-- start of Record list --

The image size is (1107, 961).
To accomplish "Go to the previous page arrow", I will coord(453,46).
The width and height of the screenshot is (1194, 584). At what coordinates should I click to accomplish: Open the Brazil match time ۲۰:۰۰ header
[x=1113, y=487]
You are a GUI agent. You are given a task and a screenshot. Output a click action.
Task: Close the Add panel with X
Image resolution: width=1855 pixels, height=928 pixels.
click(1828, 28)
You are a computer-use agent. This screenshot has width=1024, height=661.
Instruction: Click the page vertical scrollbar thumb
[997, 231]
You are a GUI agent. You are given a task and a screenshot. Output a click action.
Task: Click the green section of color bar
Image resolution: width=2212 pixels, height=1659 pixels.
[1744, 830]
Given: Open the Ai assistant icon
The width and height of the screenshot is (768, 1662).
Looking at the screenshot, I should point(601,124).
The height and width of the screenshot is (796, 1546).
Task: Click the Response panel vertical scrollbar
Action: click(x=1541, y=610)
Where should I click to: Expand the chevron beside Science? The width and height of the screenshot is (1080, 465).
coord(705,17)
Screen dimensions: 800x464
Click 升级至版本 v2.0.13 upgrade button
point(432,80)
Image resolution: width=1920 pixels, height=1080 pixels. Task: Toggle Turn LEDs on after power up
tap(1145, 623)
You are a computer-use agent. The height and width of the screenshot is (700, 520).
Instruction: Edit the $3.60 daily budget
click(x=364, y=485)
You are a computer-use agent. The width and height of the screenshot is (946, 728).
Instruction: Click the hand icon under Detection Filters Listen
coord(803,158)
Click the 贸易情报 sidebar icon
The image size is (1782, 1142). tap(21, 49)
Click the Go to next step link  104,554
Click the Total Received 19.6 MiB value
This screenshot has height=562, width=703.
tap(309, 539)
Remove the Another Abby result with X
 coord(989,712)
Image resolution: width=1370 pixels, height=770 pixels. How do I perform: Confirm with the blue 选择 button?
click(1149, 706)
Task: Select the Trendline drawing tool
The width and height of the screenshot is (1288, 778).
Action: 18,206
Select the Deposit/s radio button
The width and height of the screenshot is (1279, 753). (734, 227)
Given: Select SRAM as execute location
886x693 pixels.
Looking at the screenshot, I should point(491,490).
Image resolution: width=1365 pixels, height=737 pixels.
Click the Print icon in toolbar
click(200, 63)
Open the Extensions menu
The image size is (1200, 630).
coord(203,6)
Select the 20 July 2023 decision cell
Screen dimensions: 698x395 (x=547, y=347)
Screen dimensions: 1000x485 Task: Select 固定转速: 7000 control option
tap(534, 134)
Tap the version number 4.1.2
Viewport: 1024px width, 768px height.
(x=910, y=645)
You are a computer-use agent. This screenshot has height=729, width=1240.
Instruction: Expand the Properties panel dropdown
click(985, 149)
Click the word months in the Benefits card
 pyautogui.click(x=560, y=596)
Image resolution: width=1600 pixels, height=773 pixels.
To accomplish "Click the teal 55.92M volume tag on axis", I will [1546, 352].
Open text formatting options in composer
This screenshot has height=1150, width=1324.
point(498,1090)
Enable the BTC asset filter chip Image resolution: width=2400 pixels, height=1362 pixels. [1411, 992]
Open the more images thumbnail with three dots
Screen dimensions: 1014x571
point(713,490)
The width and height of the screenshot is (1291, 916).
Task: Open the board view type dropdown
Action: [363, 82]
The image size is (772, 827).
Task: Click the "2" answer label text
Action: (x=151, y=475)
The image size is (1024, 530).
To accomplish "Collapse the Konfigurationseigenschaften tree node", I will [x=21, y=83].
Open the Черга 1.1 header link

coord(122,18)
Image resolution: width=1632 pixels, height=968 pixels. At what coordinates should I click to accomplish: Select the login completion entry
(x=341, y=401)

-- end of Record list --

Copy the lines verbatim, from the line containing "Select the Deposit/s radio button" through the line containing "Looking at the screenshot, I should point(491,490).", both included.

→ Correct answer:
Select the Deposit/s radio button
The width and height of the screenshot is (1279, 753). (734, 227)
Given: Select SRAM as execute location
886x693 pixels.
Looking at the screenshot, I should point(491,490).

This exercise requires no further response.